A recent study suggests that squirrels and other arboreal rodents developed to have bigger brains compared to their burrowing cousins. This greater power of the brain has given them key abilities they need to flourish in woodland habitats, both better motor skills, and vision, and improved movement of the head and eye, experts disclose.
Key Parts of the Brain
Experts have clarified how the rodent's brain - a multiple group that gives accounts for over 40 percent of all mammals - has transited since they developed about 50 million years ago.
Some studies analyzing factors that affect the size of the brain in mammals have estimated extinct species. Past research was also not able to disclose changes to the sizes of the key parts of the brain.
Scientists from the University of Edinburgh made use of CT scans of skulls from 38 extinct and living species of rodents to study how the brain of animals have transformed over time. The data reveals that the body mass of rodents, lifestyle, and evolutionary history has had an effect on the total size of their brains and particular regions within it.

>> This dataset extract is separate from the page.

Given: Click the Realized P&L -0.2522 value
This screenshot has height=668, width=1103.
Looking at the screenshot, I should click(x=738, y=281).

The team revealed that the relative size of the brain of tree squirrels has boosted over time, powered largely by a sharp fall in their body mass. Two important regions of the brain - plus the neocortex, which is involved in motor skills and vision - also became larger in arboreal species.

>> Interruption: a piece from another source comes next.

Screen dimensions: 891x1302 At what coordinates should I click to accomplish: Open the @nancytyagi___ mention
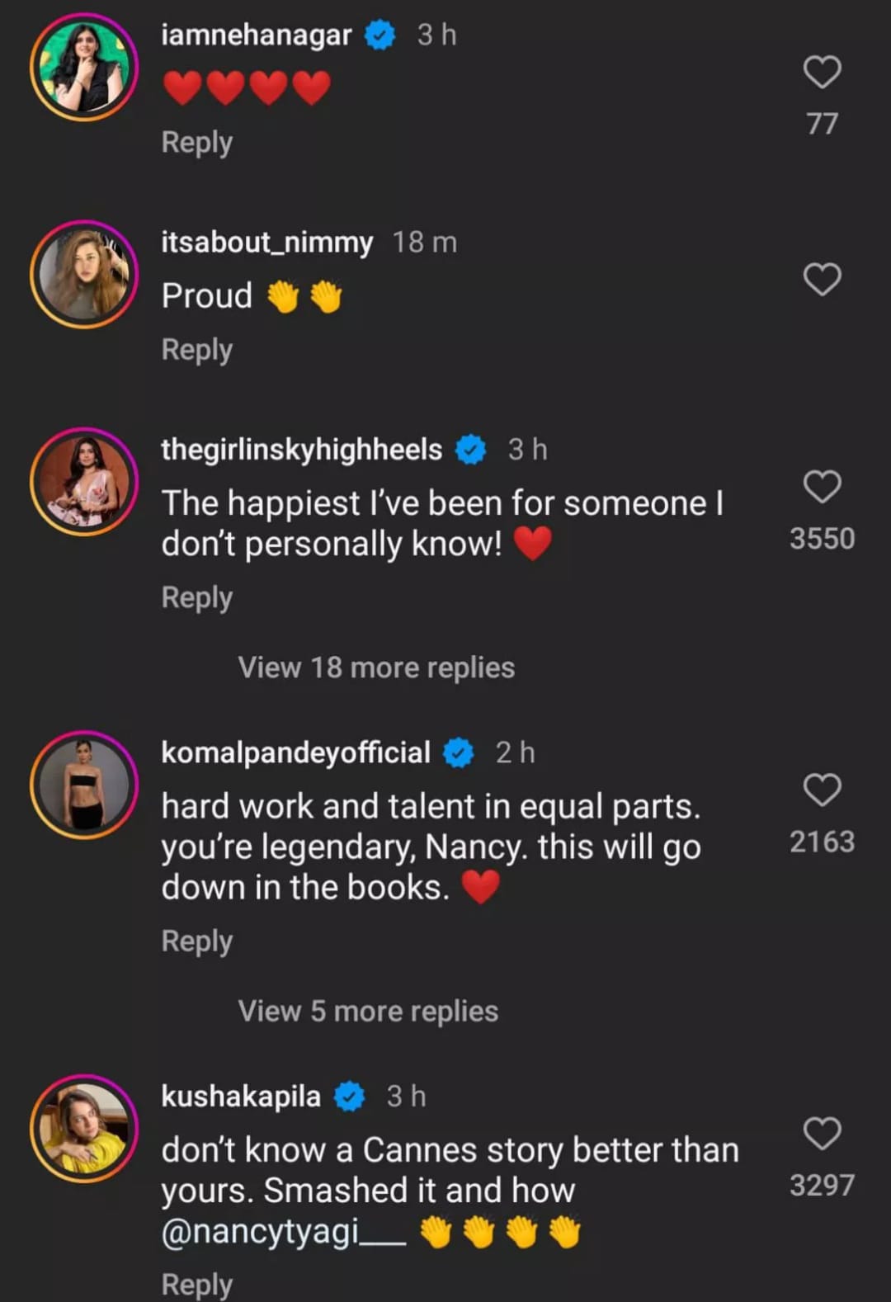284,1232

The petrosal lobules - which aid with eye movement stabilization as the head turns and tracks objects that are moving - also increased in size. Expansion of these regions has aided arboreal rodents acclimatize to life in difficult environments, the team says.
By variation, these brain parts are smaller in the closest living relatives of squirrel - mountain beavers, which inhabit burrows - and some defunct rodent species that had a lifestyle that is similar. This is possibly because burrowing rodents spend most of their time underground with just a little light, implying that good vision might be less important for them, than those in trees.

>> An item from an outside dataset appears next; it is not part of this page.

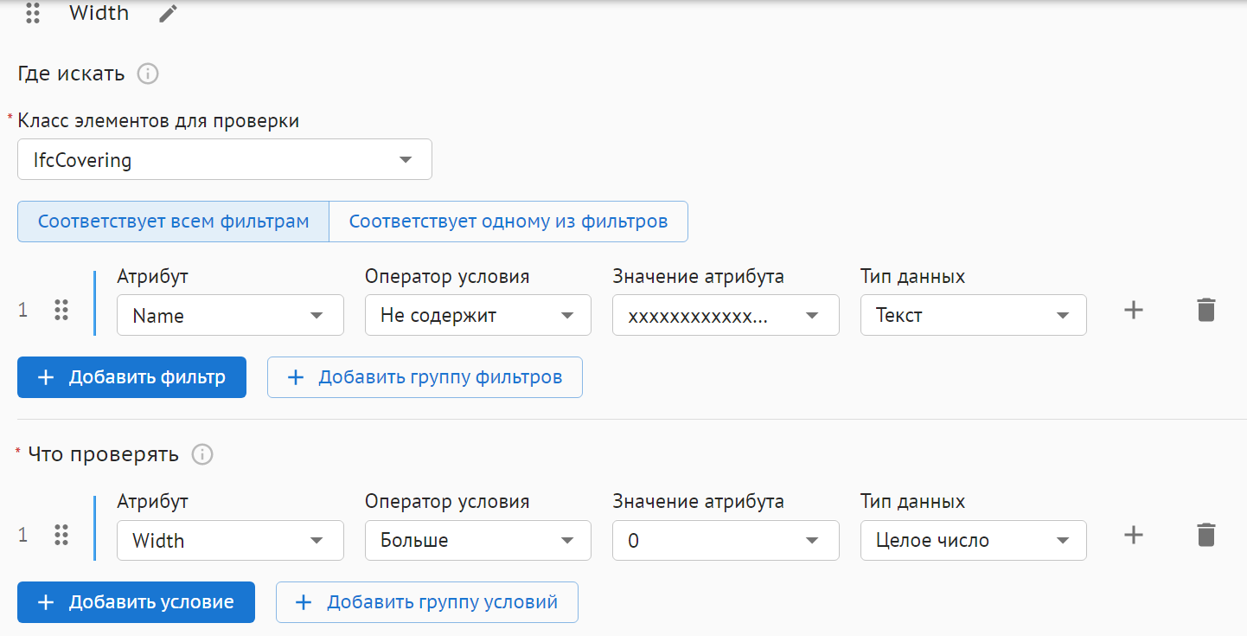Switch to Соответствует одному из фильтров
The image size is (1247, 636).
pos(508,222)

Important Evolutionary Step
The research, released in the journal Communications Biology, boosted by a National Agency for Research and Development, Marie Sklodowska-Curie Actions Fellowship, Leverhulme Trust and Natural Sciences, European Research Council, and Engineering Research Council of Canada.
A researcher from the University of Toronto, Canada was also involved in the study. Dr. Ornella Bertrand, from the University of Edinburgh's School of GeoSciences, who headed the study, said that ancestors of squirrels were at a crucial juncture 34 million years ago.
They were tinier than their closest defunct relatives, and there were far fewer arboreal primates than today, which opened up a new niche for them. When trees became accessible to them, the ancestors of squirrels seized the opportunity. This change was an important evolutionary step for squirrels as it made them gain larger and more complex brains.